NICKNAME–There are two stories how Crayton got his nickname. One has Cray-ton cousins recalling that Crayton was the smallest of the five boys so everyone called Curtis “Pee Wee.” There were 10 children total in the Crayton family.
The second is one Crayton told himself. He said he got his nickname from his father, who was watching a guitar player at a Saturday night supper. He was so good that Samuel C. said he was going to name his next son after the guitarist. Crayton told Living Blues magazine.
Crayton’s father died when he was 18 months old. Jean Brazzell, Crayton’s older sister said in 2004 that their father died of pneumonia.
“What I’ve been told is that my father took sick in Rockdale, and there were only one or two doctors at the time,” she said. “They had done all they could for him and they told my mother to move to Austin where more doctors could help him.”
Crayton’s oldest brother Plato E. Crayton brought his mother and two younger siblings to Austin. Pee Wee and Jean lived out their childhood years in the music capital’s east side. Crayton was a fun loving joker.
Brazzell said: “Everybody loved Pee Wee. They were forever giving him things to play with. He was a sweet boy. He went from a ukulele to a guitar.”
That’s how the entire family remembered the youngest Crayton. Brazzell said her brother loved donkeys and horses and was always riding them all over town.
They both attended Olive Elementary, Kealing Junior High and Anderson High School in Austin.
WEST COAST BLUES–
When the World War II broke out in 1941, Crayton moved to the Bay Area to work in the defense industry along with 45,000 plus African Americans, which transformed the region’s racial makeup.
In a Living Blues interview Crayton said, “…my wife, and I, we moved up to Oakland. And I started to work at Marc Island Navy Yards. That’s in Vallejo, and I drove up to work every morning. It was, oh, I guess 20, 25 miles. And during this time I started listening to different records then. So I heard Charlie Christian play. And I liked that, you know I bought a bunch of his records.”
Crayton was part of the rural south and southwestern migration to the west coast that forced desegregation. President Franklin Roosevelt signed an executive order that banned discrimination in the job sector, which more than tripled the population of the black community in the Bay area.
Critics said that the blues that was created in California in the 40s and 50s was an extension and an urbanization of the Texas blues.

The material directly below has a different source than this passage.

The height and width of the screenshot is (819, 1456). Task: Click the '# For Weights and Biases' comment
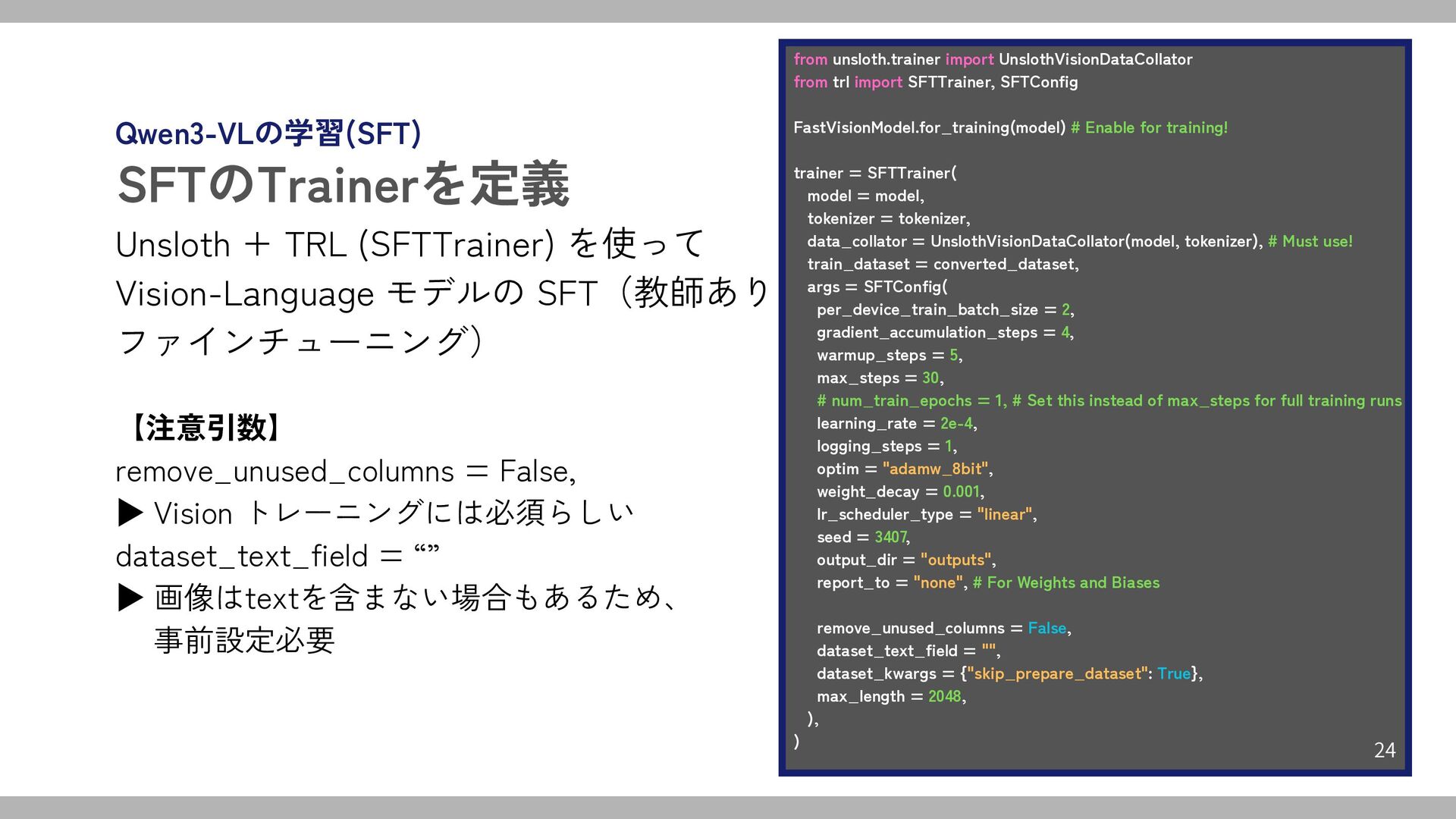pos(1065,582)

Crayton started playing guitar professionally in the San Francisco Bay area in the ‘40s, along with other blues legends. It was here that he met T-Bone Walker.
GUITAR LESSONS–“I was crazy about guitar but I couldn’t play it,” Crayton said. “I found out T-Bone Walker was in Oakland, at a place called the Swing Club. I knew Slim Jenkins there, so down I went, and T-Bone was at the bar. I asked, ‘Would you help me sometime?’

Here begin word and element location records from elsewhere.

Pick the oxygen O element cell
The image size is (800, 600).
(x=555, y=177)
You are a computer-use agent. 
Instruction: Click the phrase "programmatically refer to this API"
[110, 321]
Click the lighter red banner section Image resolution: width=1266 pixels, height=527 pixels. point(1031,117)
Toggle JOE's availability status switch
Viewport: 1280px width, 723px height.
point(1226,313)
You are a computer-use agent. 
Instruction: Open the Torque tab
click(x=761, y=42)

“He didn’t throw me out on my ear. ‘If you can catch me when I’m not busy,’ he told me, ‘I’ll do what I can.’ …Well it was terrible. I tried and tried, but I couldn’t play in time. ‘No man. You’re not playing in time,’ he said, kind of fierce. ‘Music is played in time. You have to feel it.’ T-Bone plays bass, and piano too, so he said, ‘Come on. You got a piano at home?’ and with that we went back. First off, T-Bone taught me how to tune the guitar to where I could get the blues sound,” Crayton said.
Crayton was 33 when he bought a $400 guitar and still couldn’t play in time.
“And people was hoorawing me about this guitar. They’d tell me to put that ‘starvation box’ down and get a job,” Crayton said.
He took guitar lessons from John Collins, who was playing with Nat King Cole.
After a year of practice, Crayton started playing guitar for a four-piece blues band and played up and down the California coast and recorded with several record labels.
Crayton died in Los Angeles June 25, 1985, after a triumphant return to his home town of Austin to play at Antone’s. In his honor, a host of the area’s best guitar slingers later gathered to stage the “Pee Wee Crayton Battle of the Blues Guitar.”